Starting late last year, the banks slowly increased their fixed-interest loan rates, and now variable-rate loans are costing more.

And the Reserve Bank has made it clear it’s going to keep increasing the official cash rate until they get inflation under control.

Also by Michael Yardney:

This has led many investors and homeowners to reconsider the cost of one of their biggest expenses - their mortgage. And many are looking to lock in their interest commitments, recognising they've already missed the bottom of the interest rate cycle.

So how do you decide what’s right for you?

And what do you need to consider to ensure you make an informed decision?

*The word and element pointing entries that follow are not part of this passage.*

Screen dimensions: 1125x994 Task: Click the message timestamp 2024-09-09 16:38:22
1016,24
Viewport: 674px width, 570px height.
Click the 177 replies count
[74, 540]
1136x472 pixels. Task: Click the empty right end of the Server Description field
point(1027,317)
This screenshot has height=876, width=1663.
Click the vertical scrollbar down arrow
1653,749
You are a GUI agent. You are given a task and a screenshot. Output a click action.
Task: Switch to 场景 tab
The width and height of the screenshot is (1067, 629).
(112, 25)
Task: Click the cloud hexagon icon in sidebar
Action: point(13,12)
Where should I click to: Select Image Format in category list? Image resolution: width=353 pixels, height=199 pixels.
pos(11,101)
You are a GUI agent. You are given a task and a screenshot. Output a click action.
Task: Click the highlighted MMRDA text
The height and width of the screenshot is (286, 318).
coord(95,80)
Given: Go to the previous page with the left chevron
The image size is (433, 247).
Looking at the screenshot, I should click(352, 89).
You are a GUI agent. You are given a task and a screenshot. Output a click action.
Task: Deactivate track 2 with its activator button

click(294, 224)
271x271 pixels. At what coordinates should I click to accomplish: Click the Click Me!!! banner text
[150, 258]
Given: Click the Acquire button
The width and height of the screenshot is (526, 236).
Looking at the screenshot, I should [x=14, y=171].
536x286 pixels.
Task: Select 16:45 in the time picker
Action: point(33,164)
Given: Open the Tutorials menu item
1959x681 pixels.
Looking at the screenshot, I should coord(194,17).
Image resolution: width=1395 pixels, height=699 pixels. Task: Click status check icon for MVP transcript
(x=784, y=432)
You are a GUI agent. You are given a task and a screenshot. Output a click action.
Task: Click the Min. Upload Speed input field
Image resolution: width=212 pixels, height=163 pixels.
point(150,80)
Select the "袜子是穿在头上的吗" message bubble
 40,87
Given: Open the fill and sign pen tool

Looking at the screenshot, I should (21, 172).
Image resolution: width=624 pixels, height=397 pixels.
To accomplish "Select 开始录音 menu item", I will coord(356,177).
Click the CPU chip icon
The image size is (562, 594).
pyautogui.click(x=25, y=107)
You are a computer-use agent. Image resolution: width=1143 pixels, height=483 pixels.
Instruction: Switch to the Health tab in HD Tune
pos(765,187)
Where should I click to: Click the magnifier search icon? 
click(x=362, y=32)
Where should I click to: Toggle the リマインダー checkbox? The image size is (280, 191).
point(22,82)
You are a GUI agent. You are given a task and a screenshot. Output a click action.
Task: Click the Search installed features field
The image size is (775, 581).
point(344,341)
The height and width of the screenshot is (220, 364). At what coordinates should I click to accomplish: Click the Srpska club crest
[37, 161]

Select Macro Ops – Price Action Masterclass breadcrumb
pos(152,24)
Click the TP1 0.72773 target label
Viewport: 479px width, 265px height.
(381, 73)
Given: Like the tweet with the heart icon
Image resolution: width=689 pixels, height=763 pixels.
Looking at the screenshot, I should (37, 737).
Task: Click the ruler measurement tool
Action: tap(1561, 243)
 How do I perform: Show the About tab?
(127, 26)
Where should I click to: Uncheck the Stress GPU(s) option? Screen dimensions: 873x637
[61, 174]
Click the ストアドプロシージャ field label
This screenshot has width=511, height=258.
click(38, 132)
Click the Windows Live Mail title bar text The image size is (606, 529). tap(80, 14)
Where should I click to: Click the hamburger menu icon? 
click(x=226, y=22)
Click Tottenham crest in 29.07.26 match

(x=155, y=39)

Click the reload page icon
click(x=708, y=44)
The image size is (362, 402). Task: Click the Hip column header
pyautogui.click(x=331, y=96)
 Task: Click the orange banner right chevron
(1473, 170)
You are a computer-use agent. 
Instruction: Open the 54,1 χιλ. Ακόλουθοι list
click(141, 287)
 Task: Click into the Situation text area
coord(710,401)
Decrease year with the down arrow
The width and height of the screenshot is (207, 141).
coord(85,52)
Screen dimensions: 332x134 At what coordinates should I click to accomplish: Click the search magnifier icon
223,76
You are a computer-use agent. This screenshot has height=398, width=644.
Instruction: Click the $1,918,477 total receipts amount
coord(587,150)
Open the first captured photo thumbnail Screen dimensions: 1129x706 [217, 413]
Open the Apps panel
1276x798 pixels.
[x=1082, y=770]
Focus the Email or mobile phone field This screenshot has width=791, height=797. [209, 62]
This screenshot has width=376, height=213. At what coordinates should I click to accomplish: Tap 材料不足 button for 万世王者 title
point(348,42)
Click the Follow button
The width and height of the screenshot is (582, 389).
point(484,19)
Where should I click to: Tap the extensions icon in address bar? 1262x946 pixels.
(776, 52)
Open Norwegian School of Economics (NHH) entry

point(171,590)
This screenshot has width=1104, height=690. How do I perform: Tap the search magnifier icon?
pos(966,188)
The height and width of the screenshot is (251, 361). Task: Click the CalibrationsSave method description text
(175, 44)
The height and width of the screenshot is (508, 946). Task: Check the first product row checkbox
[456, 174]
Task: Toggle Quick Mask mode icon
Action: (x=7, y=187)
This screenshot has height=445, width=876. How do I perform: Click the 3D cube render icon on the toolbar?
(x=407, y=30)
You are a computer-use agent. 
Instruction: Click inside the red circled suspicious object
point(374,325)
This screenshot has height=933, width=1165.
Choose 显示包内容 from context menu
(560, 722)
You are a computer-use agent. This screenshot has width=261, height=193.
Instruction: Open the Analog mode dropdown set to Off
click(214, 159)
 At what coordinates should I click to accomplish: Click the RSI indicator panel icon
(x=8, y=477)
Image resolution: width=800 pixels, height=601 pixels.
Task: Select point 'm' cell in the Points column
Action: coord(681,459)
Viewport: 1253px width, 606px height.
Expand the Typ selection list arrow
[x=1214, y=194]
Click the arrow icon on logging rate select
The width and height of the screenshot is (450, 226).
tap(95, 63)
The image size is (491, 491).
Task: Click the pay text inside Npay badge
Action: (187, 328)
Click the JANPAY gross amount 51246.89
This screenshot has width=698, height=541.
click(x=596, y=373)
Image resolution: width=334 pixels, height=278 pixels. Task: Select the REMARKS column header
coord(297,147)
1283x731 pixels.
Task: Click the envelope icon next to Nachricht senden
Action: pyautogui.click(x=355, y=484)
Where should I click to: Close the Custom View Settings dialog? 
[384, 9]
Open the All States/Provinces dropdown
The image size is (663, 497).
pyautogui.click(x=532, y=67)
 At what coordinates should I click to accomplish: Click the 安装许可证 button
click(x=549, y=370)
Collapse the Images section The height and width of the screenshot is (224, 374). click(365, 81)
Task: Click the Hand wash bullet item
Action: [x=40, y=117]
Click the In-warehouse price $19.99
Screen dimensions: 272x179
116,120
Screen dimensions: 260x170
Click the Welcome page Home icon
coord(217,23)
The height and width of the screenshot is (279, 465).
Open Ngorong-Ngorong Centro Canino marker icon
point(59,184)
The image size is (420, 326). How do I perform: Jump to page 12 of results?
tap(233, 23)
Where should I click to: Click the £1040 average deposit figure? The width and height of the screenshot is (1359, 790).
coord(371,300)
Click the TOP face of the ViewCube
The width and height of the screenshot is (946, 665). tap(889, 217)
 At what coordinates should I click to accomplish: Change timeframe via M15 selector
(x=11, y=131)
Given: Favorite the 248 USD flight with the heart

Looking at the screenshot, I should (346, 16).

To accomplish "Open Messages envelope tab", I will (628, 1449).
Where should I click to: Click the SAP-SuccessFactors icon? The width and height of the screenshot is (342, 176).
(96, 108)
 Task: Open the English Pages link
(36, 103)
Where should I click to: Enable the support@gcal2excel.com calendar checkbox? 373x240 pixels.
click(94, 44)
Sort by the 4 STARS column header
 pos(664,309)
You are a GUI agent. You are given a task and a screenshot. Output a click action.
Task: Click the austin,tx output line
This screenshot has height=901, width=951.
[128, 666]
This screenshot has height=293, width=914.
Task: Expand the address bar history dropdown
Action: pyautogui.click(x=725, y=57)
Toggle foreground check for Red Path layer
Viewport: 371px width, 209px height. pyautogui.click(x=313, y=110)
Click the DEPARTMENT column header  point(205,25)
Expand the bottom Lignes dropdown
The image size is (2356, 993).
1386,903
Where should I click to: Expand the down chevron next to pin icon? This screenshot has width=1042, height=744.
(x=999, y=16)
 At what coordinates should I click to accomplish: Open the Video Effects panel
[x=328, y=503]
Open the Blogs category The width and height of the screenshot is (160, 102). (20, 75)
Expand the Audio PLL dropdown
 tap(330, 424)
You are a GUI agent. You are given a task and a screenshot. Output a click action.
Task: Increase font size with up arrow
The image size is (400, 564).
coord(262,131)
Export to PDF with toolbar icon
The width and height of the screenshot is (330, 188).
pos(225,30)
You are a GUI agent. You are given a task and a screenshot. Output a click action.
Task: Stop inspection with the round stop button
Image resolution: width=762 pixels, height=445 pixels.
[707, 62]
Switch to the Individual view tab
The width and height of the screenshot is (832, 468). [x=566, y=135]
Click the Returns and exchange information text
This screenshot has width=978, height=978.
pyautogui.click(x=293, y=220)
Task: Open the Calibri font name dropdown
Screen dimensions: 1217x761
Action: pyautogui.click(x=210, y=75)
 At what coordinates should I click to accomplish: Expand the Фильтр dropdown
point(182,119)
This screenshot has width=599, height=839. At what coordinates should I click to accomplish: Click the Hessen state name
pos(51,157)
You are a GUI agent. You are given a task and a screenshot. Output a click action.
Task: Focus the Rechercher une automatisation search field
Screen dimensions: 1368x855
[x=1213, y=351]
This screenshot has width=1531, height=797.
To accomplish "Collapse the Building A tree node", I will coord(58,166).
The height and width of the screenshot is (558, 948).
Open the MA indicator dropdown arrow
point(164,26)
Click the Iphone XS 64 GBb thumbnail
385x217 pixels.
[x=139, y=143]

I don't know how much higher "official” interest rates are going to rise but the money market is factoring in significant further increases in rates.

And while it’s clear borrowers have missed the bottom of the interest rate cycle, "locking in" to a fixed-rate home or investment loan gives you the advantage of knowing what your commitments will be for a predetermined period - the fixed term.

This could be a suitable strategy if you want certainty for your cash flow commitments - especially if you're worried about your cash flow.

However, there are also disadvantages that you need to be aware of before you make a decision.

With this in mind, here are seven questions you should ask yourself when considering whether to fix your loans.

1. Will I want to sell my property during the fixed-loan period?

If so, there could be a penalty for breaking your loan commitment.

2. Will I want to access the equity in my property to invest further during the fixed period?

Often this will come at a cost that may be prohibitive.

3. Do I need an offset account?

An offset account is a transaction account linked to your loan.

Many borrowers put their savings into this account and the credit balance here is offset against your outstanding loan balance, reducing the interest payable on that loan.

Most fixed-rate loans do not allow an offset facility.

4. Can I make extra repayments off my loan?

Some lenders will restrict how much extra you can repay each year when you fix your loan, so, if you are able to save significant amounts, you may consider leaving some of your mortgage variable and maximising the use of your offset account.

5. What balance of fixed and variable rates do I need for my portfolio?

Even if you only have one loan, you can usually split the facility, with a portion being fixed and the rest being a variable loan, giving you the flexibility you need.

Many beginning investors choose to have a bet each way and lock in 50 per cent of their loans, while investors with larger portfolios protect themselves by fixing a larger percentage of their loans.

6. How long should I fix my loan for?

Now, this is a difficult question, but if you believe that interest rates will remain high for a number of years, then fixing for a short period such as two or three years may not make sense.

That’s because your loan facility will mature and revert to the prevailing interest rate at a time when they could be a few percentage points higher.

This is an area where you should take specialist advice.

7. If interest rates don't rise too much, what will locking in today cost me?

How would you feel if you'd locked into a five-year loan facility and interest rates dropped in a year or two?

In fact, Westpac is forecasting that after a number of further interest rate hikes, the official cash rate may fall a little in 2023.

However, I know when I've been in that situation I took comfort in the fact that I was not trying to beat the banks; instead, I had secured my cash flow position.

Yet, I know others who have become stressed when rates turned against them.

A disclaimer...

I'm clearly no expert in this field (over the years I often got the fixed-v-variable decision wrong) so please get expert advice regarding your own circumstances.

There are many other issues to consider - such as your job security – so, speculating on rate movements is fraught with danger and making a fixed-v-variable decision for the wrong reasons can be costly.

While fixing your rate has the benefit of achieving “certainty” with your mortgage repayments, breaking a fixed-rate loan can be costly as well as removing flexibility and control.

Choose wisely because you’ll only know if you’ve made the right decision in three or four years.